(Lines for locating described items)

** begin **

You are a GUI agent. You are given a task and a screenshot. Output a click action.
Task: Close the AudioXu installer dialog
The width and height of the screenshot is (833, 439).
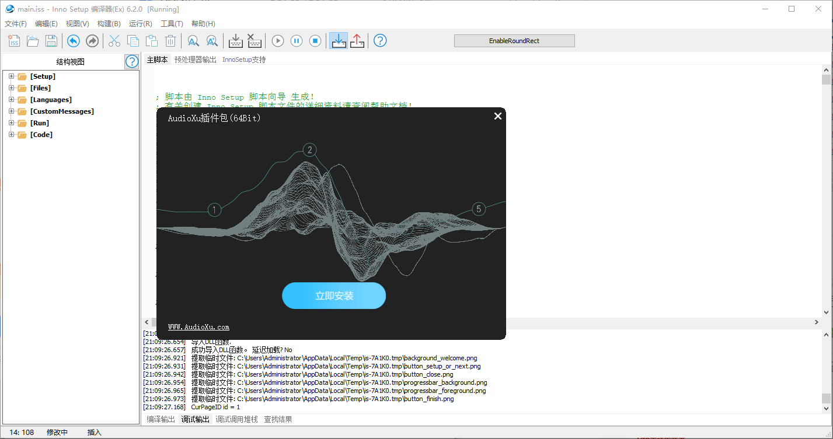[x=498, y=116]
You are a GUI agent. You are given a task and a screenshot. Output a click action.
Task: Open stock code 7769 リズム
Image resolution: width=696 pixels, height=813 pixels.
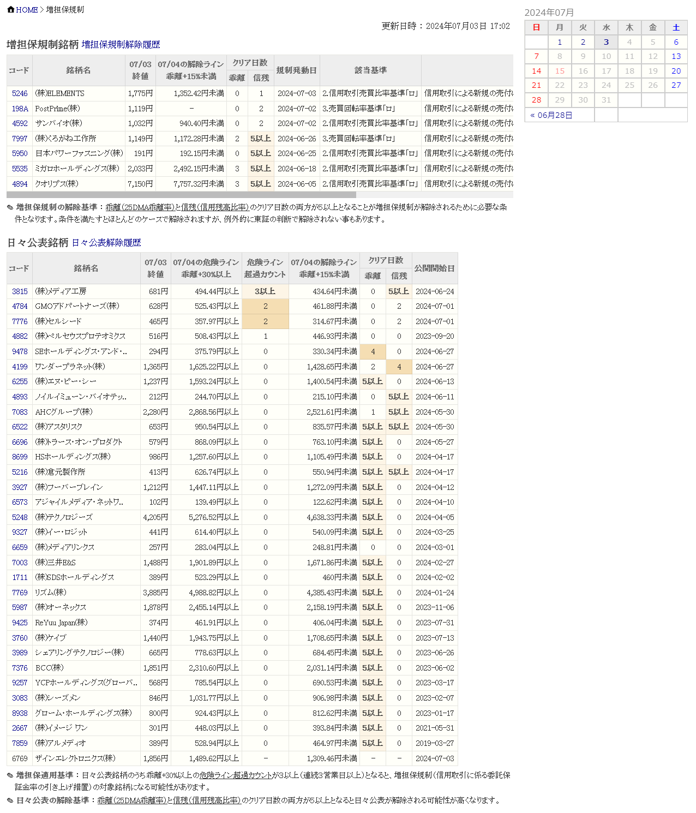(x=20, y=593)
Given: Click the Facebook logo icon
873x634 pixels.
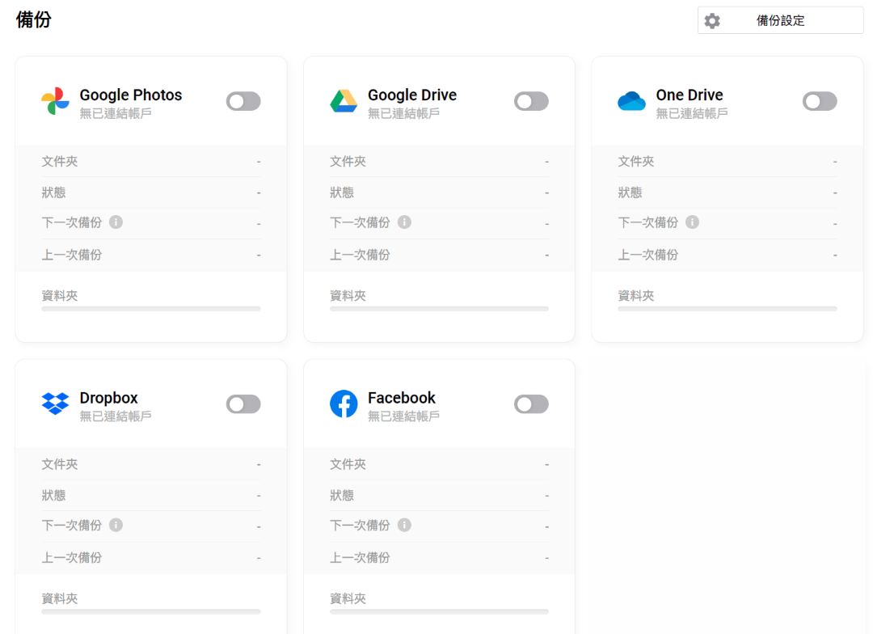Looking at the screenshot, I should (x=344, y=404).
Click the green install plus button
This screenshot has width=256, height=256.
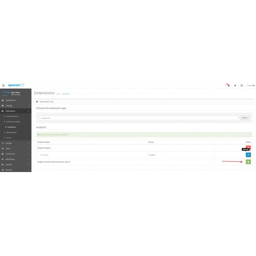248,162
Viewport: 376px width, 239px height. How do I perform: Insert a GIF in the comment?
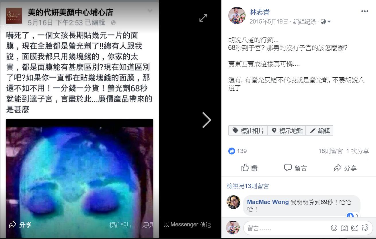click(x=355, y=228)
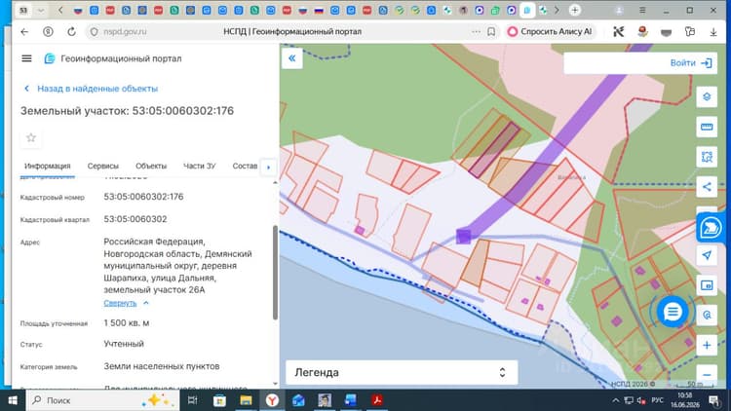Screen dimensions: 731x411
Task: Click the Войти login button
Action: 691,63
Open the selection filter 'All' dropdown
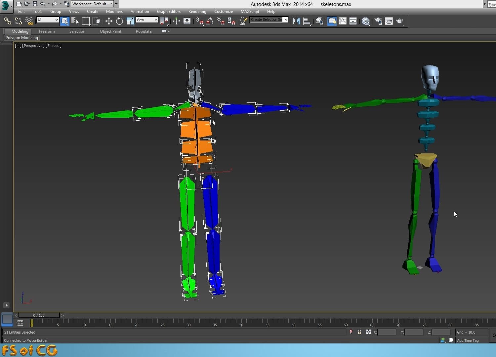 [x=48, y=20]
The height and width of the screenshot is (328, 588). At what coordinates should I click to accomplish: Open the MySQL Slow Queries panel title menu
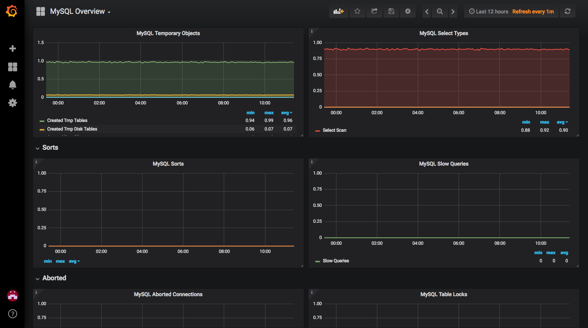click(x=443, y=164)
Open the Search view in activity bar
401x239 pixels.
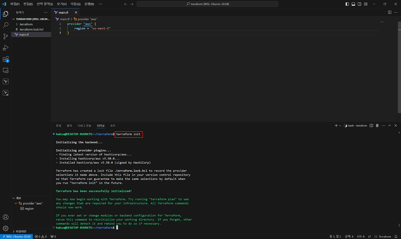coord(6,25)
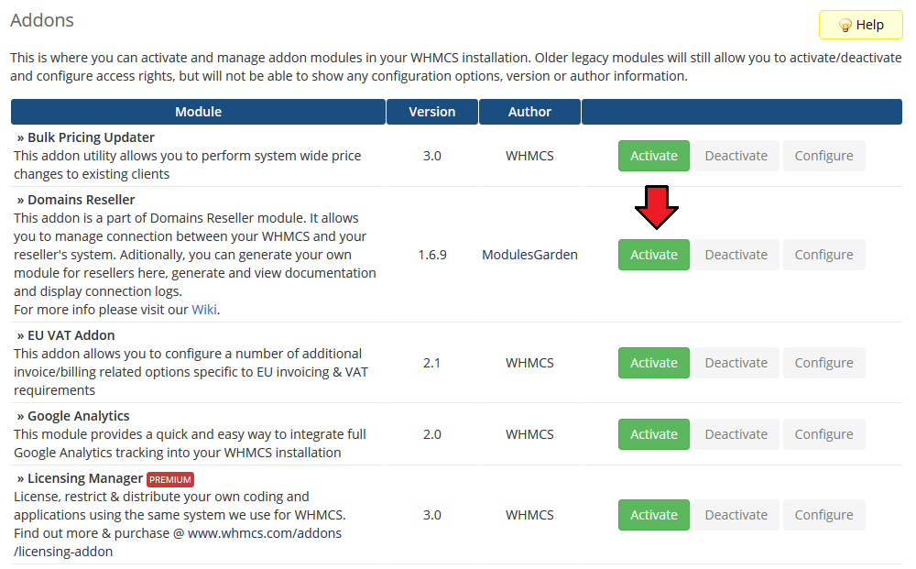Configure the Domains Reseller addon
This screenshot has width=916, height=569.
[823, 255]
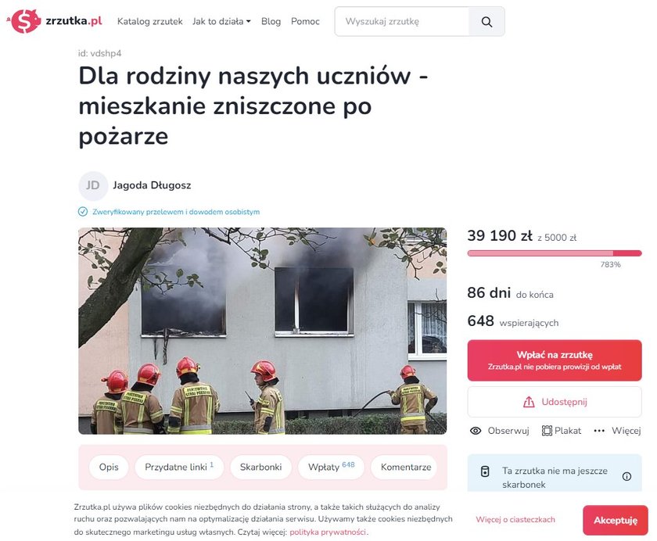657x541 pixels.
Task: Switch to the Komentarze tab
Action: tap(405, 467)
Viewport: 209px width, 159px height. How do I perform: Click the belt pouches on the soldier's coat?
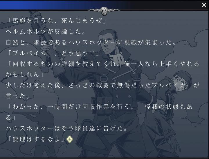point(105,104)
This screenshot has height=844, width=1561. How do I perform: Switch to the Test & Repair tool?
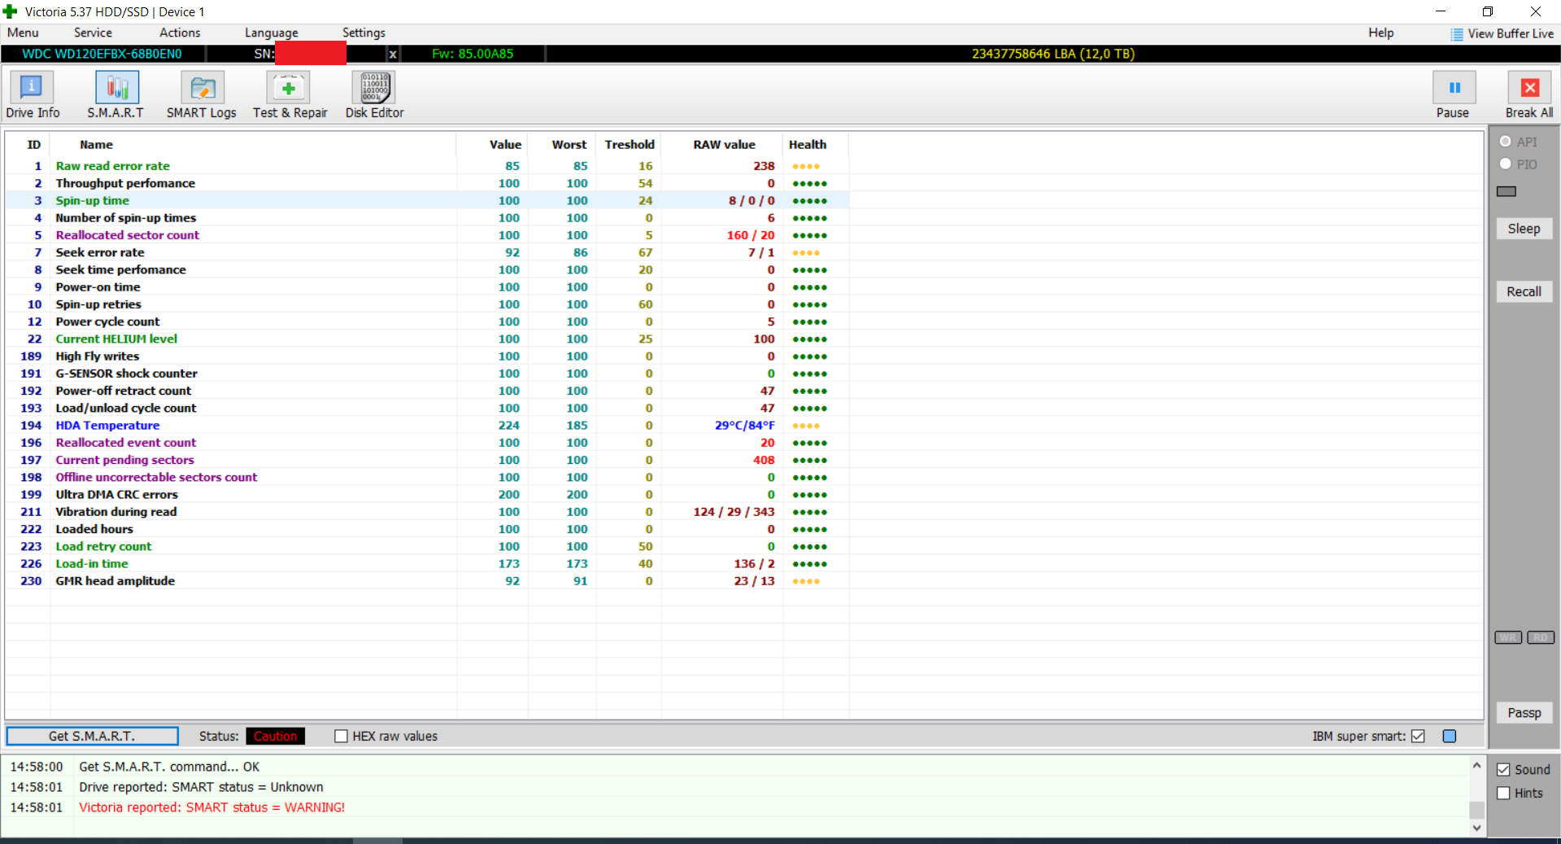(x=290, y=94)
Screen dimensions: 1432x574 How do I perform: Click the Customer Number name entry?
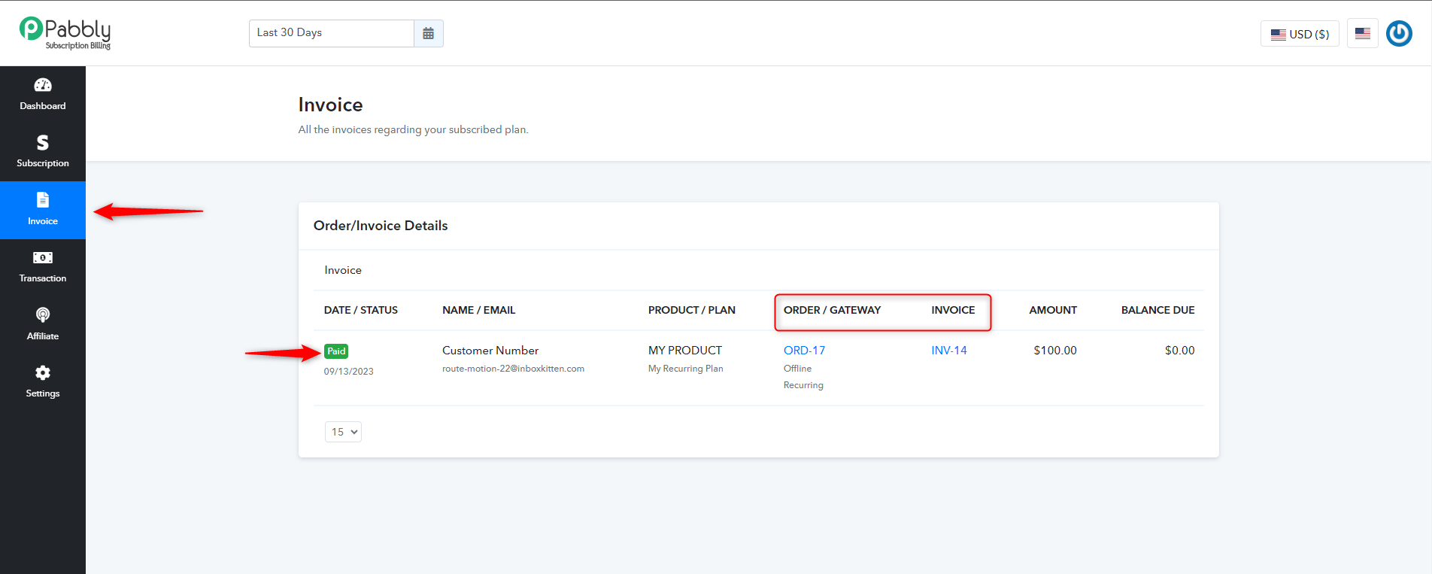490,351
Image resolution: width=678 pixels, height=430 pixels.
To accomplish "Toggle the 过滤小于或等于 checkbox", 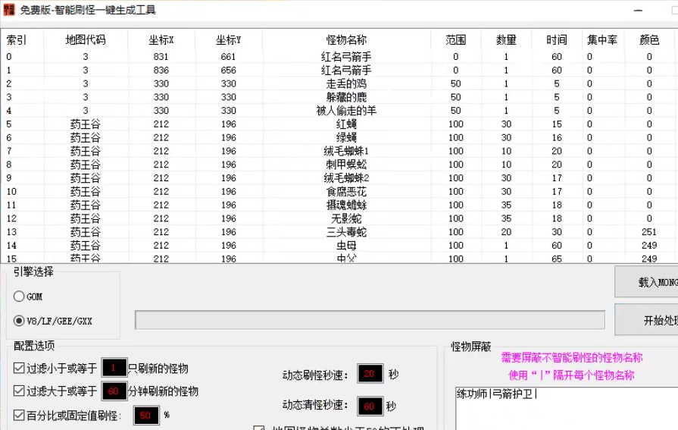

** end **

→ Your task: Reproduce every line above verbatim, from the first to the last, omitting the pictures.

→ Answer below:
You are a GUI agent. You are given a task and a screenshot. Output a click action.
Task: Close the AudioXu installer dialog
The width and height of the screenshot is (833, 439).
[x=498, y=116]
You are a GUI agent. You are given a task and a screenshot. Output a click action.
Task: Open stock code 7769 リズム
Image resolution: width=696 pixels, height=813 pixels.
(x=20, y=593)
Given: Click the Facebook logo icon
873x634 pixels.
Looking at the screenshot, I should (x=344, y=404).
Click the green install plus button
This screenshot has width=256, height=256.
248,162
Viewport: 376px width, 239px height. How do I perform: Insert a GIF in the comment?
click(x=355, y=228)
Screen dimensions: 731x411
Task: Click the Войти login button
Action: 691,63
Open the selection filter 'All' dropdown
 [x=48, y=20]
The height and width of the screenshot is (328, 588). At what coordinates should I click to accomplish: Open the MySQL Slow Queries panel title menu
click(x=443, y=164)
Open the Search view in activity bar
401x239 pixels.
coord(6,25)
Configure the Domains Reseller addon
This screenshot has width=916, height=569.
[823, 255]
657x541 pixels.
Task: Switch to the Komentarze tab
Action: tap(405, 467)
Viewport: 209px width, 159px height. How do I perform: Click the belt pouches on the soldier's coat?
point(105,104)
This screenshot has height=844, width=1561. How do I perform: Switch to the Test & Repair tool?
(x=290, y=94)
Screen dimensions: 1432x574 How do I perform: Click the Customer Number name entry?
490,351
Image resolution: width=678 pixels, height=430 pixels.
To accomplish "Toggle the 过滤小于或等于 checkbox", 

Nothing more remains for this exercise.